▶ **Attività da svolgere**
**a)** Elenca tutti gli anni citati nel testo sul movimento delle donne in Polonia, senza ripetizioni.
**b)** Scrivi il seguito del testo sul movimento delle donne in Polonia, partendo subito dopo la sua ultima frase.

▶ **Testo selezionato**
----------
Il movimento delle donne in Polonia
“Basta!”
Dal 2016, in Polonia le donne hanno deciso di riversarsi in strada per reclamare i loro diritti. Manifestano e lottano ancor oggi contro una delle leggi sull’aborto più restrittive d’Europa. L’illustratrice Magdalena Kaszuba racconta la loro storia attraverso un fumetto.
Di Magdalena Kaszuba, Marta Krus e Regine Hader
Leggi sull’aborto in Polonia
| Illustrazione: © Magdalena Kaszuba
Fra il 1956 e il 1993 la legge sull’aborto in Polonia era ancora relativamente liberale. Nel 1993, però, il governo ha deciso di restringerla attraverso il cosiddetto “compromesso sull’aborto” e la politica è diventata sempre più conservatrice nel corso degli ultimi anni: tanto che dal 2020 l’interruzione di gravidanza è quasi interamente vietata, addirittura nei casi in cui il feto non abbia nessuna possibilità di sopravvivere.
La gruccia: un simbolo delle interruzioni di gravidanza effettuate da donne che non hanno la possibilità di abortire legalmente.
----------
▶ **Record mostrati**
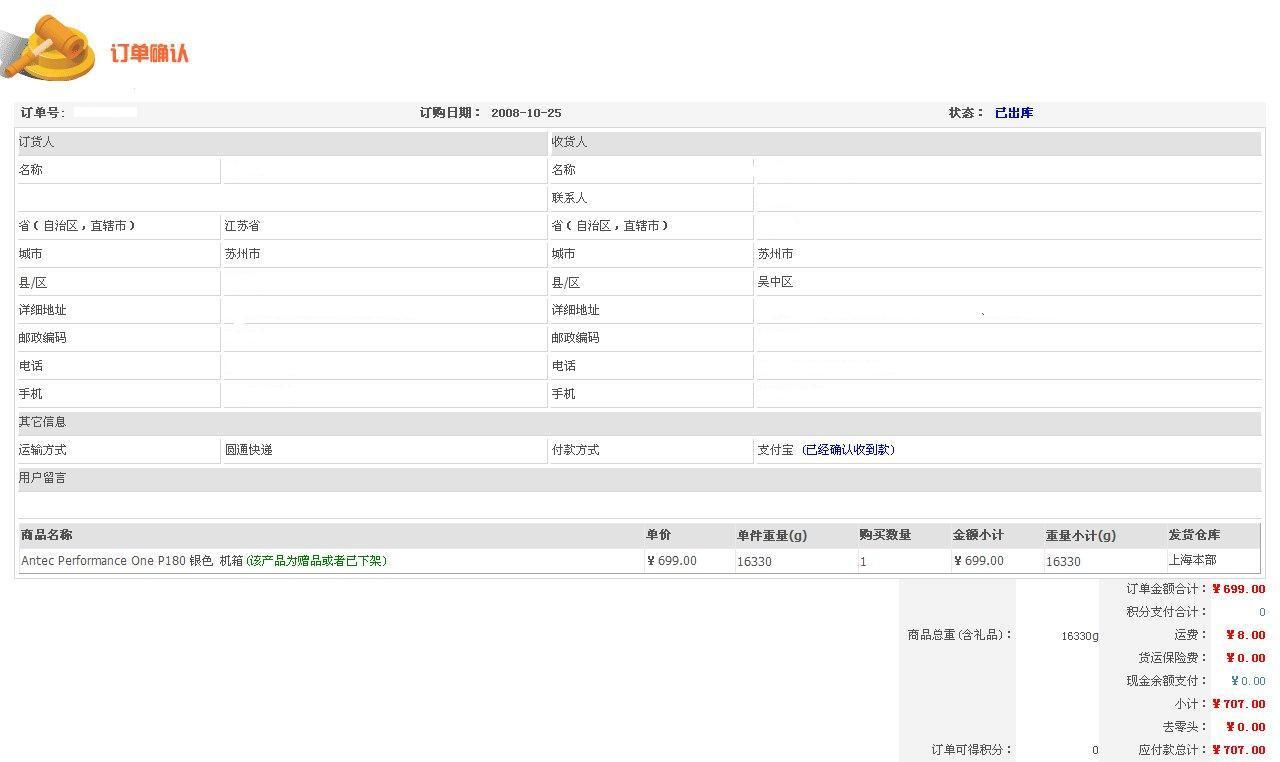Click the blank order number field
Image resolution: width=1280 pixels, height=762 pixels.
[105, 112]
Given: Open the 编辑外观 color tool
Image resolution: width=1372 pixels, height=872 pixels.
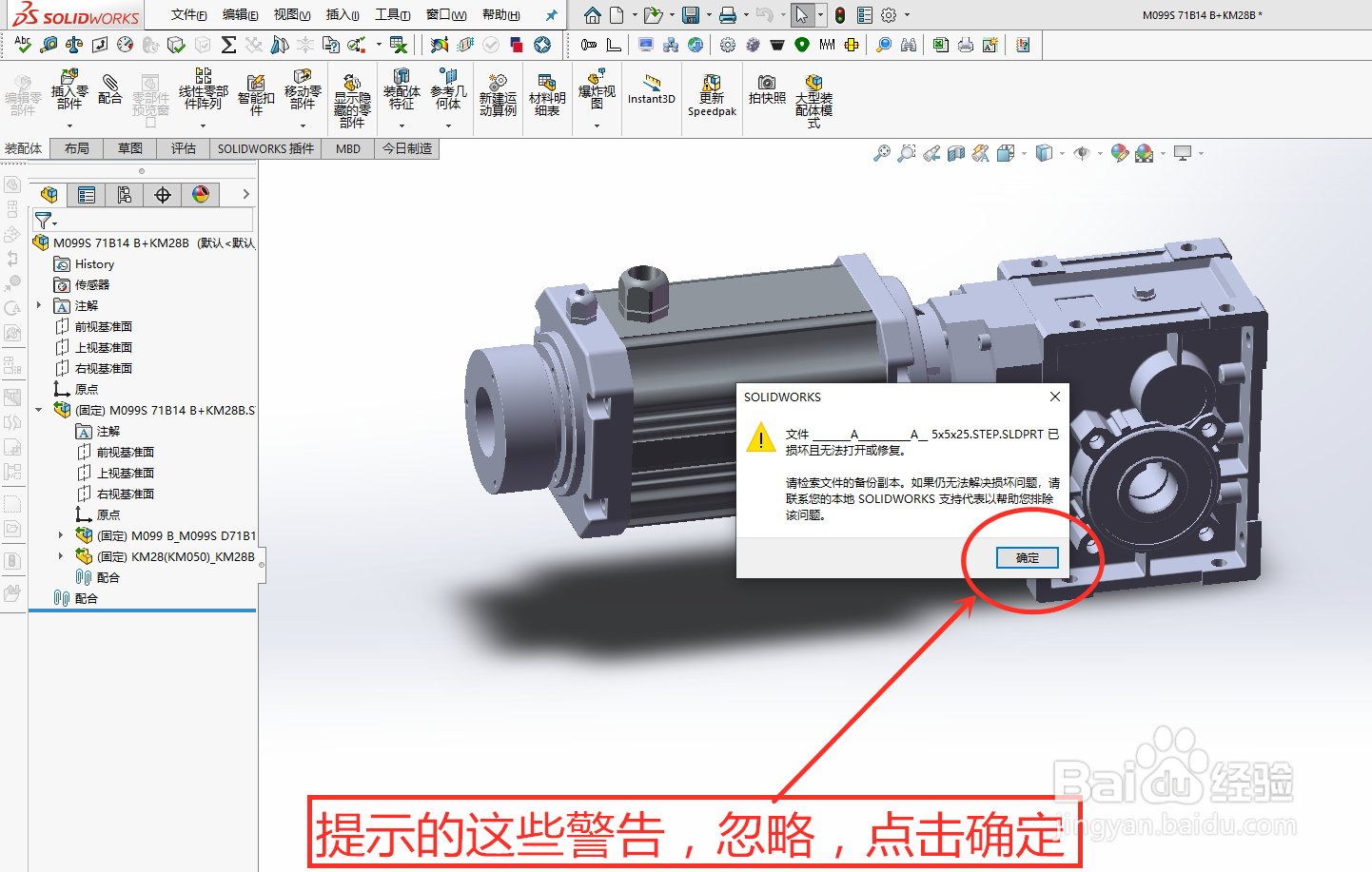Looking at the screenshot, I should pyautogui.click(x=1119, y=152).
----------
▶ **Risposte alle attività**
**a)** 2016, 1956, 1993, 2020

**b)**
| Illustrazione: © Magdalena Kaszuba
Il diritto di abortire è stato da sempre uno dei più reclamati. Nel 2016, le femministe in Polonia decidono di scendere in strada per esprimerlo pubblicamente. Alzano la mano con una gruccia posta fra l’indice e il medio adottando così un antico simbolo, che non solo rappresenta il tentativo disperato di eseguire personalmente l’aborto ma evidenzia ovviamente anche quanto sia pericoloso negare le prestazioni mediche in questo ambito.
“Basta!”
| Illustrazione: © Magdalena Kaszuba
Nell’autunno del 2020 le donne decidono di rivolgersi direttamente al governo e alla giustizia. Manifestano davanti alle case della presidente del tribunale costituzionale polacco Julia Przyłębska e del dirigente del partito di governo (il PiS) Jarosław Kaczyński urlando “dość”, cioè “basta!”.
“Mai più nessuna!”
| Illustration: © Magdalena Kaszuba
“Mai più nessuna”: quando la trentenne Izabela muore nel 2021 in seguito ad una sepsi perché i medici si rifiutano di interrompere la gravidanza nonostante una lesione irreversibile del feto, la protesta è già da tempo diventata un fenomeno di massa. Izabela è una delle prime vittime riconosciute di questa gestione inflessibile dell’aborto.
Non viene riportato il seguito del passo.